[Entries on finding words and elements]
* start *

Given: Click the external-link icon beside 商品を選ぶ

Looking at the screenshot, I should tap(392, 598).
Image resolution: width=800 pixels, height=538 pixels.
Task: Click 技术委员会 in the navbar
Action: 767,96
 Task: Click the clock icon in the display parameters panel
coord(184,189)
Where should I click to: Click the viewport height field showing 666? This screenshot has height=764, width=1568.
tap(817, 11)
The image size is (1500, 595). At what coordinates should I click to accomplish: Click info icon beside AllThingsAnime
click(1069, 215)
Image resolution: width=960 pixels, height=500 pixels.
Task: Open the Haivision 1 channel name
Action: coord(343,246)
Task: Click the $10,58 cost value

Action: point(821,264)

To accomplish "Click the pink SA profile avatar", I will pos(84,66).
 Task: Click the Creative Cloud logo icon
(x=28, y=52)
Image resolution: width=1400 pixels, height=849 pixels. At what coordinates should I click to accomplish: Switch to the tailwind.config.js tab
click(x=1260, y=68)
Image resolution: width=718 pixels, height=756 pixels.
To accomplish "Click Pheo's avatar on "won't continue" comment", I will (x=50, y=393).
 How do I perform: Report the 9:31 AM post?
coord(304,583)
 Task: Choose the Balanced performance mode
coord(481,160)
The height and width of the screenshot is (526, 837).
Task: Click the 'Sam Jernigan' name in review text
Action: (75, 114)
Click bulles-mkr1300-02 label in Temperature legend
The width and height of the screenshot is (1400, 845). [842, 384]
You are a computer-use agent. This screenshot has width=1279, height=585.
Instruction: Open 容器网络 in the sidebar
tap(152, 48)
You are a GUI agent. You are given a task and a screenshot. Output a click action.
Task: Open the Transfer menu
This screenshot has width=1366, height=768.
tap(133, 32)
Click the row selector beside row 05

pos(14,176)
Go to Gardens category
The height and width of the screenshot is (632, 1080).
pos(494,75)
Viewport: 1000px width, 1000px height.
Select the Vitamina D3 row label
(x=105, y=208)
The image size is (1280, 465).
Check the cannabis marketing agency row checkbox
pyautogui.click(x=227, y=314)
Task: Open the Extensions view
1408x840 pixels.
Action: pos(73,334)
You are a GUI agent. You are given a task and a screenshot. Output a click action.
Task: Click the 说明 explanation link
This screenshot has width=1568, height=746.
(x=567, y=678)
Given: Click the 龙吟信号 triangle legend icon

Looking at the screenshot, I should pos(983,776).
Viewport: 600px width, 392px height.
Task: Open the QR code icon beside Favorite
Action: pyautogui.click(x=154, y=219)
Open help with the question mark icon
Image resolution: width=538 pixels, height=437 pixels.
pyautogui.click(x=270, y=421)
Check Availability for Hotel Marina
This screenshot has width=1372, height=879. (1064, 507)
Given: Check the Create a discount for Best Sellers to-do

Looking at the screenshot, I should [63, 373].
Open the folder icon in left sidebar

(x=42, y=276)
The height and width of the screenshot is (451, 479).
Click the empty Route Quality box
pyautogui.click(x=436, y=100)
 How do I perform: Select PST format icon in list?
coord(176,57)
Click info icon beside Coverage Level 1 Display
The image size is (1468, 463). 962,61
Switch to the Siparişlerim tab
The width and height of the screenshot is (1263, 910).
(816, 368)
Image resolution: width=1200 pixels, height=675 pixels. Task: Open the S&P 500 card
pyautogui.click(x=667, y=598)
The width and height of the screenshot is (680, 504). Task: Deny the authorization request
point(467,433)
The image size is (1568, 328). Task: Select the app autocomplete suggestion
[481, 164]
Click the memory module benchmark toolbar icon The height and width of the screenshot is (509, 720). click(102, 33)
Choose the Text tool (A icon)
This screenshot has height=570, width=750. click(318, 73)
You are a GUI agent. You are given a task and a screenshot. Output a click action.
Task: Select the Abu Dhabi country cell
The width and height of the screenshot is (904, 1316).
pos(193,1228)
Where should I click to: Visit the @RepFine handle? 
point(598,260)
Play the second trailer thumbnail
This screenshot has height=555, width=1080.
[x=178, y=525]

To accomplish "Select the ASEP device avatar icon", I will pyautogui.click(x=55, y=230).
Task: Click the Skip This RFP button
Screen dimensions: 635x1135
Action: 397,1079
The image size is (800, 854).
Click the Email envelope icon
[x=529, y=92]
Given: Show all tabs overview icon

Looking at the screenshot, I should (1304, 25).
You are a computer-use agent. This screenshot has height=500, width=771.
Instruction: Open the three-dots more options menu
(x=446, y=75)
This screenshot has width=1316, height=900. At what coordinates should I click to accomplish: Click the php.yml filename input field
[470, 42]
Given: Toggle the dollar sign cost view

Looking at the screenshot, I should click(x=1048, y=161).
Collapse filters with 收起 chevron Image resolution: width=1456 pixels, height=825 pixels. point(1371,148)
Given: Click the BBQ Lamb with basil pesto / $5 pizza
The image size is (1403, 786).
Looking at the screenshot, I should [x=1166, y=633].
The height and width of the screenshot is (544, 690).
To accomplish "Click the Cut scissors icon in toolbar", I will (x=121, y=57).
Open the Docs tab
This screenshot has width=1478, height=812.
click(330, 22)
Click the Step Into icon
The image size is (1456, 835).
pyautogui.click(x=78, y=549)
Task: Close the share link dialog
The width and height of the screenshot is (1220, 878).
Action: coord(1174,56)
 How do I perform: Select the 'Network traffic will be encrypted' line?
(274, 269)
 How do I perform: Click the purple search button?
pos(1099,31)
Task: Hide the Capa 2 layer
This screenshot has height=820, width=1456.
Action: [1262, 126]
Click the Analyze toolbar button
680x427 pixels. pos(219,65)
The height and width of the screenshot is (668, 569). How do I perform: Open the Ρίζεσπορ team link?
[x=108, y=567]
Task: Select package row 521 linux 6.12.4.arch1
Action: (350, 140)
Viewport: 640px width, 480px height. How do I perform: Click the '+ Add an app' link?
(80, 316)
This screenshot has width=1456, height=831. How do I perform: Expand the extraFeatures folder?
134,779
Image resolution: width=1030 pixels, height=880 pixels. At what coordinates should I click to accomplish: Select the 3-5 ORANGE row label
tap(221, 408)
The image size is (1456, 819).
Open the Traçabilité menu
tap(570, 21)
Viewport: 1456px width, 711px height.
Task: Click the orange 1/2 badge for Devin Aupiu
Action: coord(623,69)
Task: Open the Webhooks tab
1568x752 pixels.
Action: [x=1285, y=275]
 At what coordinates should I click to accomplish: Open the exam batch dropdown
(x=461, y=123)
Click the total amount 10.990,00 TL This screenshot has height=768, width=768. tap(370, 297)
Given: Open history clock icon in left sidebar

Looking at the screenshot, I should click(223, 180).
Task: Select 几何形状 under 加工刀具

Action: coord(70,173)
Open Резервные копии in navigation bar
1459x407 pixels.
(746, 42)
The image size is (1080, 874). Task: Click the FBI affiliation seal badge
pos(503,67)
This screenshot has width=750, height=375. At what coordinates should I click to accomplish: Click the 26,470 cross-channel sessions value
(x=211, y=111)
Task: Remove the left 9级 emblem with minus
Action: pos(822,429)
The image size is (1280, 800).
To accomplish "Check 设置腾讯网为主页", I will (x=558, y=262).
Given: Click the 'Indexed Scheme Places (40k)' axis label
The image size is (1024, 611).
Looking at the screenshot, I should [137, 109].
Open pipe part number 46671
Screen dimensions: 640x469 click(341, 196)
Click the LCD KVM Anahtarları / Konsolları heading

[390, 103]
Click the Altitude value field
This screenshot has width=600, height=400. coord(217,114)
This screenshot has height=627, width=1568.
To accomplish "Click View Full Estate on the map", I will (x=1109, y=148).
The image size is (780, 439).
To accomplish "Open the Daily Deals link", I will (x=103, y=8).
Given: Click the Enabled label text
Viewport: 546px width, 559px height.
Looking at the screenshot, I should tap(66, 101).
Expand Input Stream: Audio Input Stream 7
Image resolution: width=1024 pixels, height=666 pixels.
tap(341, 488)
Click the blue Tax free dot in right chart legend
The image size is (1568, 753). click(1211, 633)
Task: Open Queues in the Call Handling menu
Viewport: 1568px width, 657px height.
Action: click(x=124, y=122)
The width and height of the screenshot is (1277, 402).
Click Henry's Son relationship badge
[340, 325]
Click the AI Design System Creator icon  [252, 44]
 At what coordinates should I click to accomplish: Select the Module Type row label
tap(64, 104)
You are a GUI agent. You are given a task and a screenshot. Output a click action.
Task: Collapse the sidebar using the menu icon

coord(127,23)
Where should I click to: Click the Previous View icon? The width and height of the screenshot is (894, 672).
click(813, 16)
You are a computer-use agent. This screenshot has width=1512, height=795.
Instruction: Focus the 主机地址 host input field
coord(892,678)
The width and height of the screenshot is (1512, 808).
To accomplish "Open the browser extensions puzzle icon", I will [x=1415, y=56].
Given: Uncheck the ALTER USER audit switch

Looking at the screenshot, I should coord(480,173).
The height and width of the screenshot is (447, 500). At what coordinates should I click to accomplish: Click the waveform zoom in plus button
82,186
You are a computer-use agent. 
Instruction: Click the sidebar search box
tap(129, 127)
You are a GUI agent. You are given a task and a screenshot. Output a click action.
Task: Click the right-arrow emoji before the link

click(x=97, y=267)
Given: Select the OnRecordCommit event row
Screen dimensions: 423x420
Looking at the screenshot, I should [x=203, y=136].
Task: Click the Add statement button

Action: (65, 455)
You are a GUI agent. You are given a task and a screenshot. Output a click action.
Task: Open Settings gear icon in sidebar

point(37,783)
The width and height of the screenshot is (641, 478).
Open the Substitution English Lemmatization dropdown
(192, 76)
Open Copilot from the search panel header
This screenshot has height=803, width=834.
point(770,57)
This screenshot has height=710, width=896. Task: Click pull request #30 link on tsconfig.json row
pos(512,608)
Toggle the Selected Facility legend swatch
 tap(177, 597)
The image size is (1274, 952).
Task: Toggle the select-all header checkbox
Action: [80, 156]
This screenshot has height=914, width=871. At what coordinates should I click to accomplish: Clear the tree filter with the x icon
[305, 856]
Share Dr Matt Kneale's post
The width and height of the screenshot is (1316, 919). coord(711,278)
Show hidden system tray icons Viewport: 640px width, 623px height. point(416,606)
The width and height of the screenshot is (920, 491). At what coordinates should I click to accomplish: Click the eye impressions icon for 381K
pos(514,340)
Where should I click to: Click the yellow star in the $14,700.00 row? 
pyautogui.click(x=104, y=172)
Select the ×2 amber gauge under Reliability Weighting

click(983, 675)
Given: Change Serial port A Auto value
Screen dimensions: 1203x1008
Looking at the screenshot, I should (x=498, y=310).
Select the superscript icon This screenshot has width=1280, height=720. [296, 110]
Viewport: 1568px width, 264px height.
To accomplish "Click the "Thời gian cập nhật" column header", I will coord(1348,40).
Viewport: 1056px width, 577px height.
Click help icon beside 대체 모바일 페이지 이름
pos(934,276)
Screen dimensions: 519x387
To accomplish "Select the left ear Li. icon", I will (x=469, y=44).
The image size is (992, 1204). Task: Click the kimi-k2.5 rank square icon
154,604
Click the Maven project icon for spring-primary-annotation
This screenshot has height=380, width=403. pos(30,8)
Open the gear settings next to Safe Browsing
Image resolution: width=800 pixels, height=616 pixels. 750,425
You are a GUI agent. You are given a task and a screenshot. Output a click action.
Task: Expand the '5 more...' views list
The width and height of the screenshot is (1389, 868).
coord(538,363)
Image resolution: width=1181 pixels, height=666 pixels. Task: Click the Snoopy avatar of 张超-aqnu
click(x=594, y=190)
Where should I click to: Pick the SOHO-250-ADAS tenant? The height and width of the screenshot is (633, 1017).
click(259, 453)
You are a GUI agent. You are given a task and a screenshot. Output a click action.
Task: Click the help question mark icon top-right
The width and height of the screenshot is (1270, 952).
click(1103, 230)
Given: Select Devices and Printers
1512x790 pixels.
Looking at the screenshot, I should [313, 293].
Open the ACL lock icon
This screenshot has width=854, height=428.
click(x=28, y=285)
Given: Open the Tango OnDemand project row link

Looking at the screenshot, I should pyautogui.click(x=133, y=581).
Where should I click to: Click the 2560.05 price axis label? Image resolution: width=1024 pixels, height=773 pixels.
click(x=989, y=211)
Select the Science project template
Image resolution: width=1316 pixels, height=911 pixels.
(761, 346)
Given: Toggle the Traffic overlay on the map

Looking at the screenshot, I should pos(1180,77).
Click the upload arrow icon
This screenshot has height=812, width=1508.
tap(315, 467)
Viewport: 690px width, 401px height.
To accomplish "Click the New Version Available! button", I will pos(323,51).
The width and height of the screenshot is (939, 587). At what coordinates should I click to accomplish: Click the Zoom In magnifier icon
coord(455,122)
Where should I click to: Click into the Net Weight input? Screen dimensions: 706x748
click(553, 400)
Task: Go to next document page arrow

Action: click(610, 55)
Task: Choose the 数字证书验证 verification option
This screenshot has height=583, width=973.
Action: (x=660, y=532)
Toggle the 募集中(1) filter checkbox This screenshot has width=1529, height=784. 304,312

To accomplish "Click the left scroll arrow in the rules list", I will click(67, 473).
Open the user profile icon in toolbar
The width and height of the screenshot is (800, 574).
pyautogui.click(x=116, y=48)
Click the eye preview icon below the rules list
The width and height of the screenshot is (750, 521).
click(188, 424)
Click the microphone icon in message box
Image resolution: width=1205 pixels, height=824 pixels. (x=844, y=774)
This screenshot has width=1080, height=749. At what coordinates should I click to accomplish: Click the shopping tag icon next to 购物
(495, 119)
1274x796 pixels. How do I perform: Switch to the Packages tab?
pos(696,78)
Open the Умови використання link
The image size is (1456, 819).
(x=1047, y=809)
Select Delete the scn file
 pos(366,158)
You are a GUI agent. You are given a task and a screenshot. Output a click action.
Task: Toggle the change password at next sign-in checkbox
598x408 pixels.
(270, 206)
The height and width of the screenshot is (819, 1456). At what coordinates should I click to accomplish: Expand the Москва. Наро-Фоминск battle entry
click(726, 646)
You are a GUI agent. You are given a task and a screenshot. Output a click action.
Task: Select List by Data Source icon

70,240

* end *

Written exercise >> Recast the entries from the line with "This screenshot has width=1316, height=900." up to and including the line with "Looking at the screenshot, I should [x=1166, y=633]." as a two-column CSV with the columns entry_text and answer. Give one row per entry, put each field in quotes, and turn any line breaks into spaces.

Complete response >>
entry_text,answer
"This screenshot has width=1316, height=900. At what coordinates should I click to accomplish: Click the php.yml filename input field","[470, 42]"
"Given: Toggle the dollar sign cost view","Looking at the screenshot, I should click(x=1048, y=161)."
"Collapse filters with 收起 chevron Image resolution: width=1456 pixels, height=825 pixels.","point(1371,148)"
"Given: Click the BBQ Lamb with basil pesto / $5 pizza The image size is (1403, 786).","Looking at the screenshot, I should [x=1166, y=633]."